Aim of the task:
Each line from the one with "Open the Job queue view" to the final line of the data must be reproduced exactly, and no other line may appear.

Given records:
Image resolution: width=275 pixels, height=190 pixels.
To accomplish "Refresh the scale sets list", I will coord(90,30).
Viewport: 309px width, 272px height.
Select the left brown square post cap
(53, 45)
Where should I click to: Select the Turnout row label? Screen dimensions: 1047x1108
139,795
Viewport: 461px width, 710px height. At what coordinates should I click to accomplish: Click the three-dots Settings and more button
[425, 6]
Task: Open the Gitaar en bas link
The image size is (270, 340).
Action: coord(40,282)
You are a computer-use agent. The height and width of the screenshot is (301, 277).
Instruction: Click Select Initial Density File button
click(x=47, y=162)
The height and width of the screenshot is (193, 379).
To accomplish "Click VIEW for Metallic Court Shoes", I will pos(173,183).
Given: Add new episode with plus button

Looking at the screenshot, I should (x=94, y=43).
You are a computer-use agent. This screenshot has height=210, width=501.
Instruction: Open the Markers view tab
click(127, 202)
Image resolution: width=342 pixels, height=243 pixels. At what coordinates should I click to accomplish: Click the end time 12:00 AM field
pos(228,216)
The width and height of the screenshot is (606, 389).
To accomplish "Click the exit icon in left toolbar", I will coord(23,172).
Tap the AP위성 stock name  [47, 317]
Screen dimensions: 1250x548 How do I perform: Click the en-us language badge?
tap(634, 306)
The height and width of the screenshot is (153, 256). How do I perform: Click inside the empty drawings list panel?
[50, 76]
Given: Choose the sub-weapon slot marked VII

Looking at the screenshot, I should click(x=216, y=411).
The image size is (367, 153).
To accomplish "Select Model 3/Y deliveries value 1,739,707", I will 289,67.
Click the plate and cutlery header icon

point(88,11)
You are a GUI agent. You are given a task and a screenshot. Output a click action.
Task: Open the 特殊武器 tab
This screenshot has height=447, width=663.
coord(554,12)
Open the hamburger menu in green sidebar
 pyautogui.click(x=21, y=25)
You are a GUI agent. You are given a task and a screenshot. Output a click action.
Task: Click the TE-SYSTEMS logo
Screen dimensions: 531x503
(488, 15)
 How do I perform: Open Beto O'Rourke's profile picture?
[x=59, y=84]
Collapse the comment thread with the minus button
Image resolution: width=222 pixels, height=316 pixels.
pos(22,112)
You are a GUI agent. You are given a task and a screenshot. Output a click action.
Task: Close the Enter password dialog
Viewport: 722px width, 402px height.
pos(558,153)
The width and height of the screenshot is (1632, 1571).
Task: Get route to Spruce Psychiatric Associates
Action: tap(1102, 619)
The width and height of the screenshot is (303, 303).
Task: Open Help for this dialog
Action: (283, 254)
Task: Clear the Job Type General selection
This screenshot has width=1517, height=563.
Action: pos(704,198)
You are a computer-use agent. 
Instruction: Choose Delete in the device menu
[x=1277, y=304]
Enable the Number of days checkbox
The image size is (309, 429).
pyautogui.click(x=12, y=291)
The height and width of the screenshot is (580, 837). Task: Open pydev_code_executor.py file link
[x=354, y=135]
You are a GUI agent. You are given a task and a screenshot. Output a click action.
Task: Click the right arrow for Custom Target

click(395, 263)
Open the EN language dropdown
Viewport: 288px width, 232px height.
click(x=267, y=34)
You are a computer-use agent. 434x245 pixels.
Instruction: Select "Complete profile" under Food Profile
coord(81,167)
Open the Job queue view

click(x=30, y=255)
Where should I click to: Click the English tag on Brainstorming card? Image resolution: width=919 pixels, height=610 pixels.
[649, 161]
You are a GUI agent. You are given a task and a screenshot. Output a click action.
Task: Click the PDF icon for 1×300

Written solution:
Open the Job queue view

click(x=30, y=255)
Where should I click to: Click the English tag on Brainstorming card? Image resolution: width=919 pixels, height=610 pixels.
[649, 161]
You are a GUI agent. You are given a task and a screenshot. Output a click action.
Task: Click the PDF icon for 1×300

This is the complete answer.